DETAILED DESCRIPTION OF THE PREFERRED EXEMPLARY EMBODIMENTS
Referring to FIG. 1, there is shown a ribbon 1 required to be moved
linearly at constant speed in either direction (as indicated by
direction arrows 2) past a print head 3 such that upon application
of signals to be printed, portions of the print head (suitably, for
example, individual print wires of a wire matrix print head) impact
a record medium 4 (such as paper) through ribbon 1 to print desired
symbols. In the arrangement shown in FIG. 1, movement of print head
3 is controlled by carriage control 5 (the control is depicted by
coupling 6). Head control 7 controls the operation of print head 3
through coupling 8. Movement of the ribbon 1 is controlled by
velocity control 9 acting through the spool drive unit 10 and the
coupling 11.
Carriage control 5, head control 7 and spool drive 10 suitably
comprise step motors acting through the interconnections 6, 8 and
11, respectively (as previously described), under the control of
pulses generated within carriage control 5, head control 7 and
spool drive 10 in response to data furnished from a central
processing unit (CPU) 12. Central processing unit 12 responds to
information received from data communication source 13, suitably to
provide column position and direction-of-motion data over link 14
to carriage control 5, symbol data to the head control 7 over link
15, and velocity data to velocity control 9 over link 16. In this
manner, information received from the external source 13 is
processed to provide drive information to obtain the desired
coordination of linear ribbon movement, linear velocity head
movement and the proper impacting of print wires of print head 3
through ribbon 1 onto the record medium to print the desired
symbols in the desired columns.
Referring to FIG. 2, there is shown a detailed block diagram of the
velocity control 9 and spool drive control 10 shown in FIG. 1 in
accordance with one presently preferred exemplary embodiment of the
present invention. Wherever appropriate, the symbols used in FIG. 1
are retained in FIG. 2 (and in later FIGURES as well). Thus, for
example, in the case where the ribbon 1 is traveling from left to
right, the right step motor 20 operates as the drive motor for
rotating ribbon onto its associated spool (the take-up spool) from
the spool associated with the left step motor 21 (the payout or
supply spool). Motor 21 (i.e. the supply spool motor) also acts as
a feedback transducer, as will be described shortly.

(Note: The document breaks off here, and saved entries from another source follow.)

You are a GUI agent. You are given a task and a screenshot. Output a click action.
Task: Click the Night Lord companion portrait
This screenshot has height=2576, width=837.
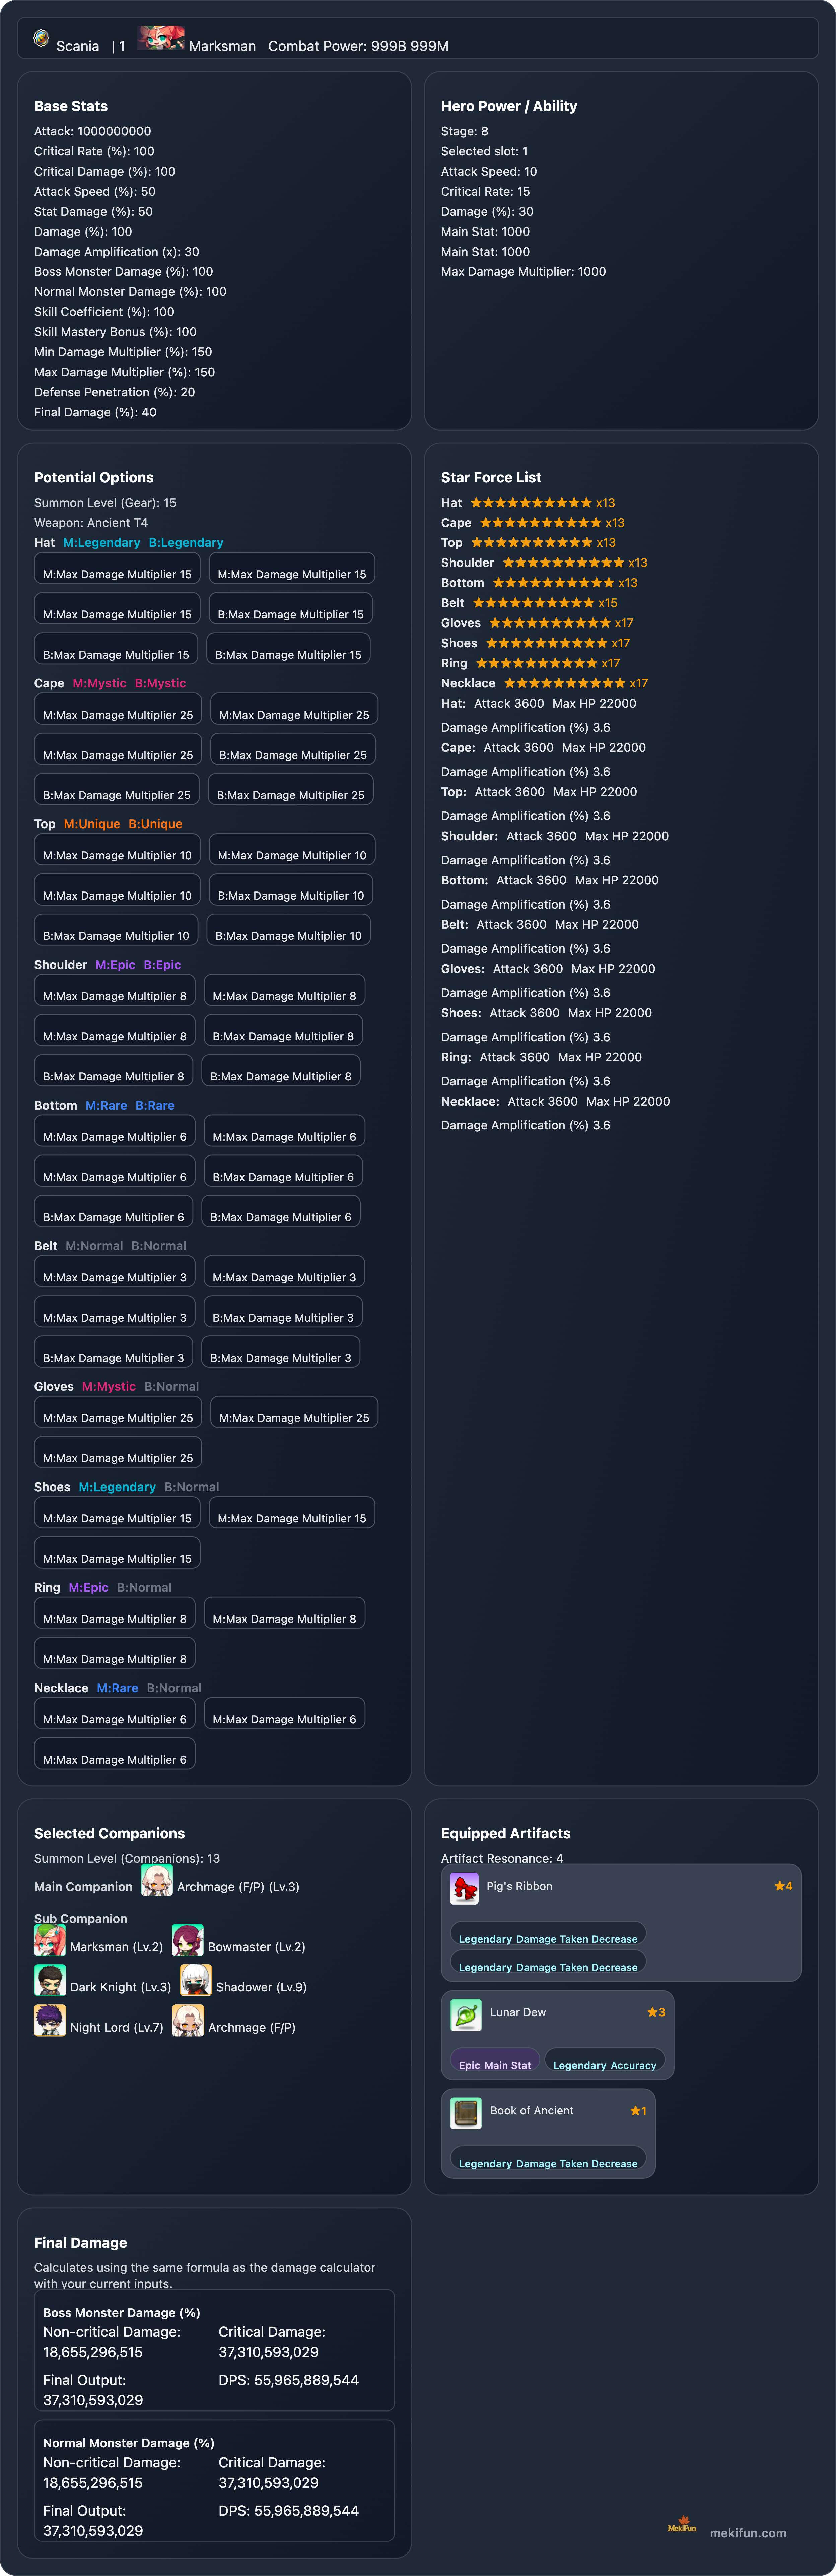[x=50, y=2021]
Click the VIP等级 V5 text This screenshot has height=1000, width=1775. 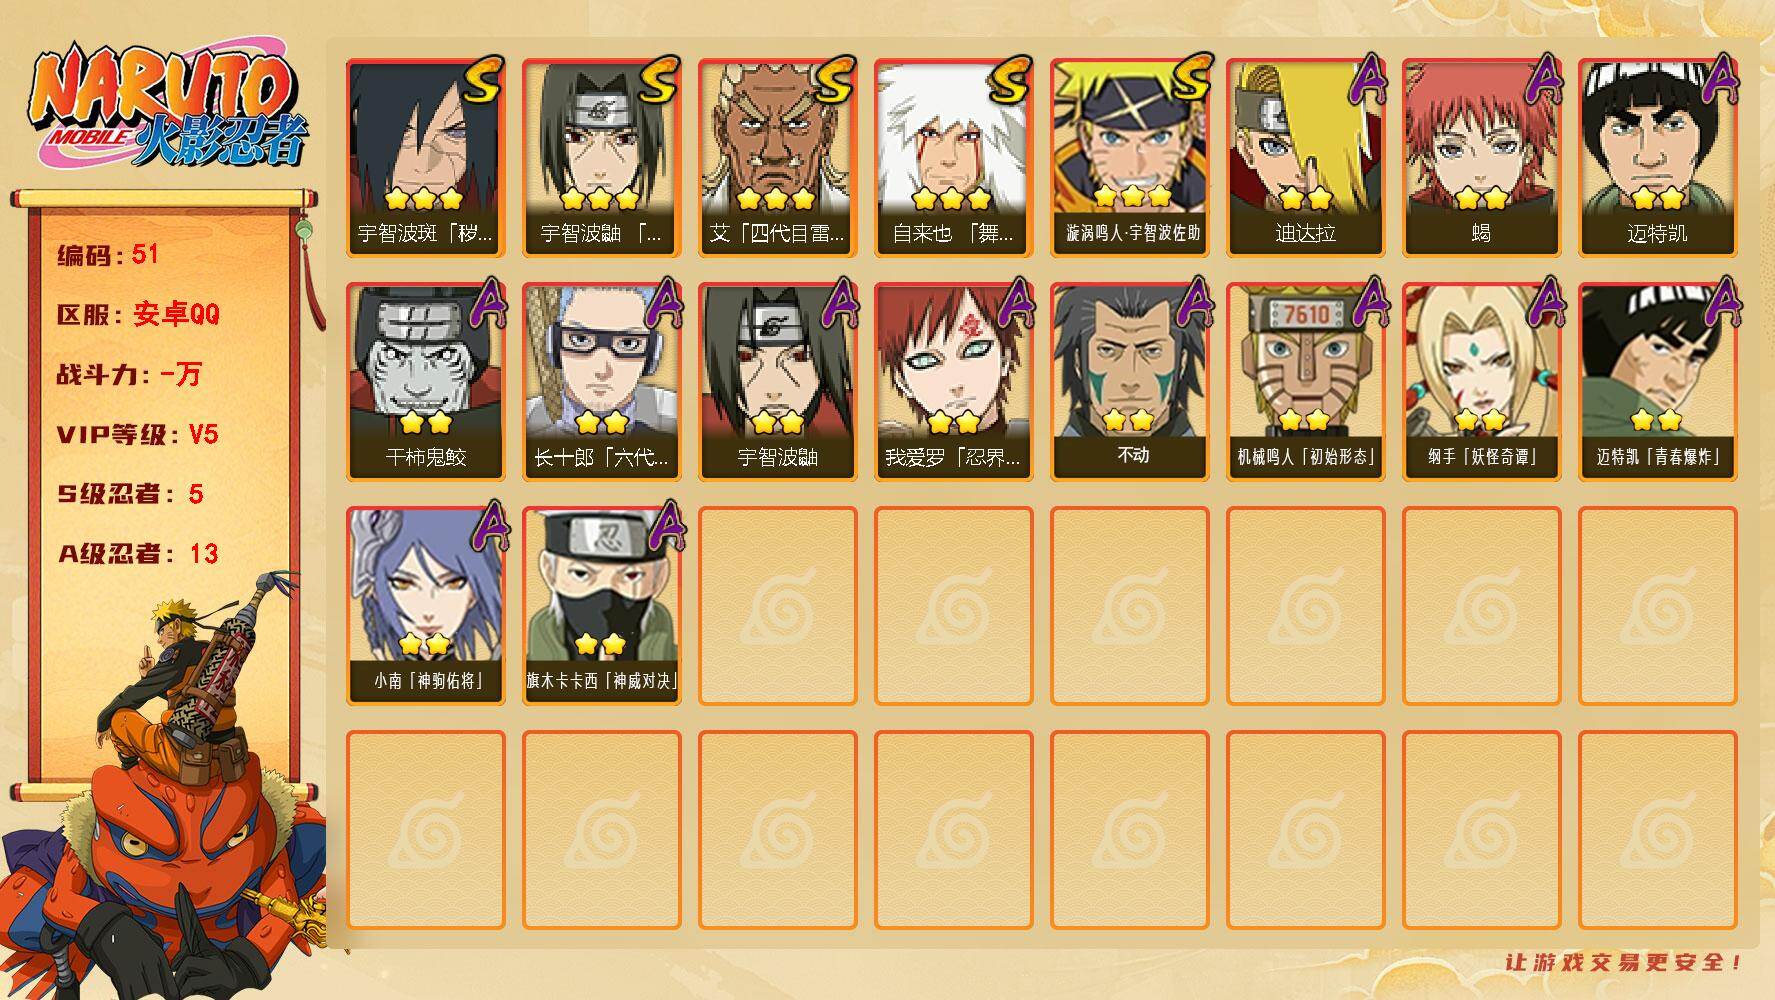(137, 434)
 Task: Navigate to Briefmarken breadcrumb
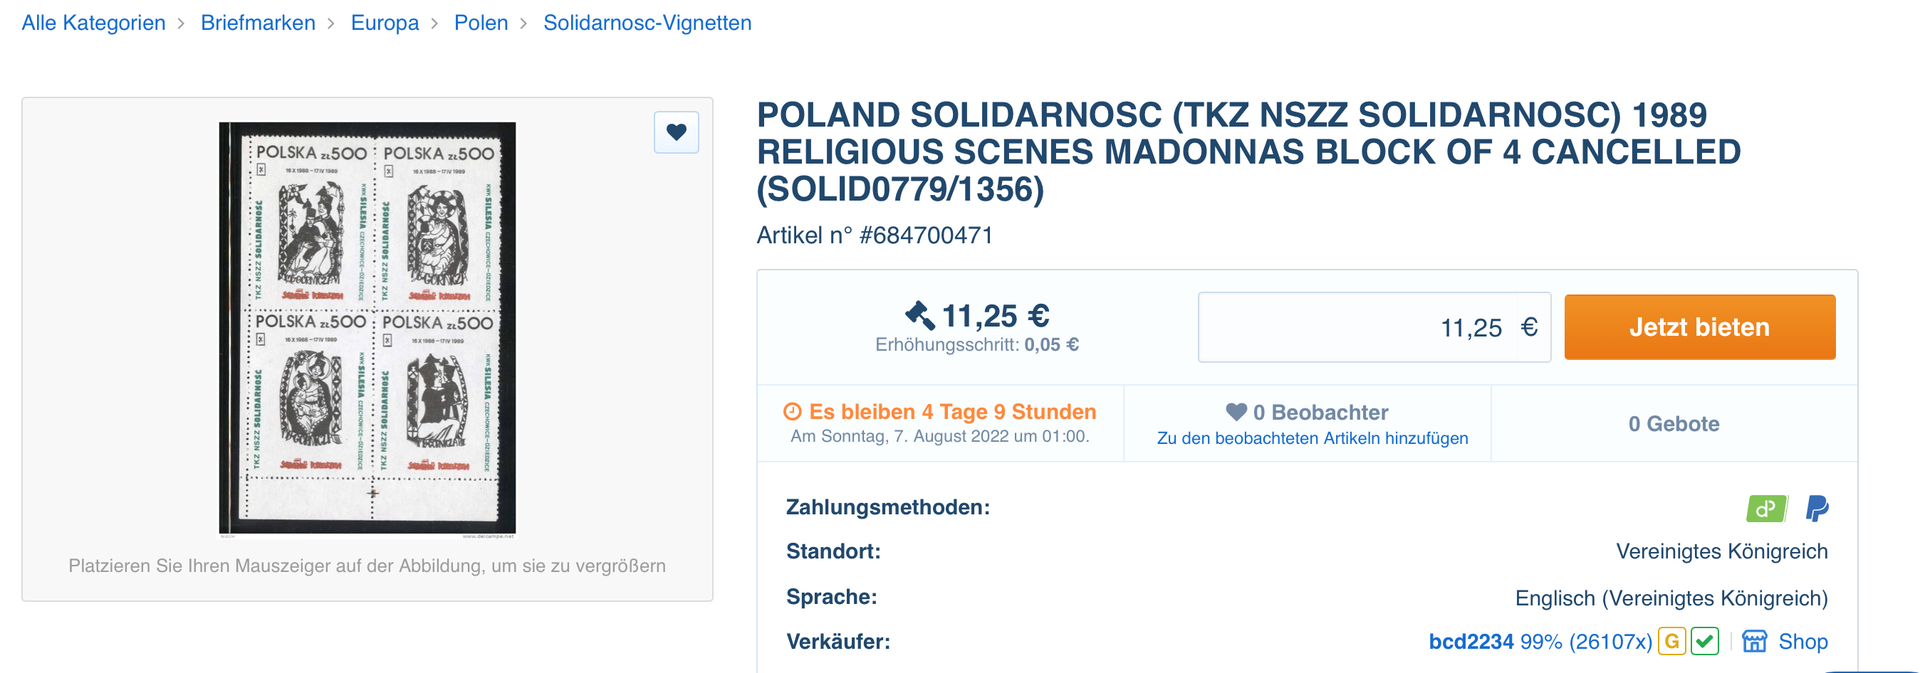(258, 23)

For assumed left-to-right ribbon movement, spool drive 10 shown in
FIG. 1 comprises the step motor driver 24, reversing switch 35 and
the right step motor and associated spool 20. Velocity control 9
shown in FIG. 1 comprises programmable interval counter 22, step
counter 23, the left step motor 21 (here mechanically driven to act
as an electrical signal generator feedback transducer), motion
detector amplifier 25, pulse counter 26 and function table 27. The
end-of-travel detector 28 and direction flip-flop 38 also comprise
part of the spool drive 10 shown in FIG. 1, as will be described
later.
FIG. 3 illustrates the basic geometry involved in a reeling
mechanism. By applying the basic relationships given here, an
expression for the step angular velocity of the take-up spool,
spindle as a function of the supply spindle angular velocity may be
derived. Take-up spool 20a is a part of the right step motor and
associated reel 20 shown in FIG. 2 when ribbon 1 moves from left to
right. As shown in FIG. 3, a substantial amount of ribbon 1 is
wound up on hub 30 of the spool 20a, while a reduced amount of
ribbon remains on hub 31 of supply spool 21a. The diameter of the
pile of ribbon 1 on take-up spool 20a is shown as d.sub.2, and the
diameter of the pile of ribbon remaining on supply spool 21a is
shown as d.sub.1. The angular velocity of each of spools 20a and
21a will, of course, vary as a function of the distribution of
ribbon 1 between the spools; this angular velocity changes as
ribbon 1 is spooled from supply spool 21a (at the desired constant
linear velocity) onto the take-up spool 20a.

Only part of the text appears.